I do not actually *like* the idea of requiring GNU Make, and I think Guile is a non-starter for the same reason I don't think Python or Perl are an option: it would make architecture bootstrap worse. I get why you want an established implementation of an established language, but that's very much in tension with "the interpreter for the replacement implementation language for ./configure should not need a ./configure itself".

I would *much* rather program build systems or anything else in shell than in stack-oriented RPN, yes. And that aside, I think Forth or any other non-everyday language fails in a similar fashion to m4: most people will treat it as "you are not expected to understand (or review) this" magic to be copy-pasted, precisely *because* the only time most people would encounter it is in this hypothetical successor to autoconf. We should strive for code that's easy and inviting to review using skills many people already have from non-build-system code.

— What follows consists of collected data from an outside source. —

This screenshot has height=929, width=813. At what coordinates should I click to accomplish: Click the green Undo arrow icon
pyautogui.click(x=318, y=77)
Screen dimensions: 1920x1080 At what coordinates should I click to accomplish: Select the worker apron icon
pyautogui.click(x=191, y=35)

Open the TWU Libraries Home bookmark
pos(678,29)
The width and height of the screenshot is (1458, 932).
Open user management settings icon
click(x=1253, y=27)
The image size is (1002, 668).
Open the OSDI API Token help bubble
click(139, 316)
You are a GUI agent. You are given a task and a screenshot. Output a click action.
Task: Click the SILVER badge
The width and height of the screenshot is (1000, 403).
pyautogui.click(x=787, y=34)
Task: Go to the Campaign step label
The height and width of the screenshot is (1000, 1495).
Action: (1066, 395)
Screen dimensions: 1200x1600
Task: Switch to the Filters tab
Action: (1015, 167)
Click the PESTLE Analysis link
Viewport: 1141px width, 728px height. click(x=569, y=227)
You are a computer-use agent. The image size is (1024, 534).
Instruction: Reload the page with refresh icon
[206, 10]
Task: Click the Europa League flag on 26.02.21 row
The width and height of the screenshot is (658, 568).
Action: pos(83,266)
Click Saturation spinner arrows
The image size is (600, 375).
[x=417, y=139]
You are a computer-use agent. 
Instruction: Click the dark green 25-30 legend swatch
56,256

And I don't think we should make everyone's experience with build systems worse just to make architecture bootstrap marginally easier. Let's find a solution for architecture bootstrap, and then let people write Python. If that means we need to ensure we can build Python without Python, or handle Python via build-an-old-version-then-successively-newer-versions, so be it.
@josh That's a really good point about languages people already know. I suppose we could try to define a subset of a fixed older version of Python (3.6 or so) that was sufficient to run Meson. A Scheme subset as suggested in another branch (GNU Mes) seems like it would be less work, though.
I don't think it's sustainable to force an older version of anything, except for bootstrapping (e.g. use old Python to build new Python).

Scheme would be less work for bootstrapping but more work for users (since most users won't be using Scheme for anything else). I'd rather have less work for users, which means more potential reviewers.

It's challenging to make Python code opaque, and doing so is automatically suspicious.

(As an aside, when I'm saying "Python" I'm not automatically assuming "to run Meson". Meson has some nice properties, but is not the end-all be-all of build systems, and seems far too opinionated to be a universal build system for everyone.)
(Using Mes to bootstrap the world is still a good idea, though. But the tools used for bootstrap don't need to be the same as the tools used for day-to-day builds.)